Un détenu, poursuivi dans l'attentat de Nice, se suicide en prison

Un détenu, poursuivi dans l'attentat de Nice, se suicide en prison
Une gardienne à la prison de Vendin-le-Vieil, le 4 mai

Orange avec AFP, publié le mardi 12 juin 2018 à 12h45

L'homme, âgé de 38 ans, s'est donné la mort dans sa cellule de Fleury-Mérogis, vendredi 8 juin. Il était soupçonné d'avoir eu des liens avec les organisateurs de l'attentat du 14 juillet 2016 sur la promenade des Anglais.
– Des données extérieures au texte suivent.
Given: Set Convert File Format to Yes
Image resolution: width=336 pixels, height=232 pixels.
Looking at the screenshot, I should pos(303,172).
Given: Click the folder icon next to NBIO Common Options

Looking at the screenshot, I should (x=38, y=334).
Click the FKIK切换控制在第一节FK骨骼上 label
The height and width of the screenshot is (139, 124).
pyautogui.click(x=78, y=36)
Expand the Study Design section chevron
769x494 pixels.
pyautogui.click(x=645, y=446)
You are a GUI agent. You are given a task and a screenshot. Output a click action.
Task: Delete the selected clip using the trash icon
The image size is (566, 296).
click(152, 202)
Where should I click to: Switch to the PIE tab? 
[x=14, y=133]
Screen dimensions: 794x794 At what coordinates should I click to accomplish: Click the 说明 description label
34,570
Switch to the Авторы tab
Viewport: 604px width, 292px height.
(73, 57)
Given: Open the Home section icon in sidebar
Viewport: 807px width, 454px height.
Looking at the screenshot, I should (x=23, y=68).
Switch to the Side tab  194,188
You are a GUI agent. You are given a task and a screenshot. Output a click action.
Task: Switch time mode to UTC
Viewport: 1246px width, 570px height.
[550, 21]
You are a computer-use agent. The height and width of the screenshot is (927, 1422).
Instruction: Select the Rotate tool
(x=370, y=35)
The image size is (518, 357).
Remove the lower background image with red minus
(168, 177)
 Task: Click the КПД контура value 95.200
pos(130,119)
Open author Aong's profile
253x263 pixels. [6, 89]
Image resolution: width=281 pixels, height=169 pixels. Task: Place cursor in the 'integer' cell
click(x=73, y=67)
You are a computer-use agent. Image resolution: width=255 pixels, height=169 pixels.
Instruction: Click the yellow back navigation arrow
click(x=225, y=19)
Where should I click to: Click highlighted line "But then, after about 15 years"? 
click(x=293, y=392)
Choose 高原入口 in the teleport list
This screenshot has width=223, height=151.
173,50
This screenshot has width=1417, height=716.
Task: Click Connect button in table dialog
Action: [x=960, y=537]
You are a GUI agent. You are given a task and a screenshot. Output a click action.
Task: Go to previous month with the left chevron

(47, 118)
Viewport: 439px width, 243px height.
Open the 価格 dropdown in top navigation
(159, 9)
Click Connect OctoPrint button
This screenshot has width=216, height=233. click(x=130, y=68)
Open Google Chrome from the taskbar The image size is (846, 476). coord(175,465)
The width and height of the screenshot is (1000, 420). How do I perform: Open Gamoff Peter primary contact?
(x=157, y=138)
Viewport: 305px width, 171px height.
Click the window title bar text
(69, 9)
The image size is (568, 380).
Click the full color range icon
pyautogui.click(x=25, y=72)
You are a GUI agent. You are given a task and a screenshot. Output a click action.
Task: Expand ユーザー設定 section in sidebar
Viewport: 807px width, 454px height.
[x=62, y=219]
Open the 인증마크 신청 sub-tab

Le corps d'Aleksander Hasalla "a été retrouvé pendu avec un lacet dans sa cellule" de la prison de Fleury-Mérogis dans l'Essonne, a indiqué le parquet d'Evry mardi 12 juin, confirmant une information de Libération. Le détenu, un Albanais vivant entre la France et l'Italie, s'est donné la mort vendredi 9 juin. Il était accusé d'avoir fourni un pistolet automatique et une kalachnikov qui auraient servi à Mohamed Lahouaiej Bouhlel, l'homme qui a foncé sur la foule au volant d'un camion le 14 juillet 2016 à Nice, tuant 86 personnes et en blessant 450 autres.

Aleksander Hasalla était soupçonné d'avoir donné des armes à un couple d'Albanais, qui les avaient ensuite vendues à un proche du tueur. L'homme avait été mis en examen pour complicité d'association de malfaiteurs et pour infraction à la législation sur les armes en lien avec une entreprise terroriste.

Emprisonné depuis décembre 2016, l'homme était seul en cellule mais n'était pas à l'isolement. Sa détention provisoire avait été prolongée au début du mois, a précisé le parquet. Des liens avec la mouvance islamiste n'avaient pu être établis et la qualification terroriste de son dossier était sur le point d'être abandonnée.

Il s'agit du deuxième suicide en prison d'un détenu poursuivi pour des faits de terrorisme. En 2015, Yassin Salhi, lui aussi incarcéré à Fleury-Mérogis, s'était donné la mort dans sa cellule après avoir décapité son patron et attaqué un site gazier en Isère. 

Samedi 9 juin, la ville de Nice a tenu son tout premier feu d'artifice depuis l'attaque du 14 juillet.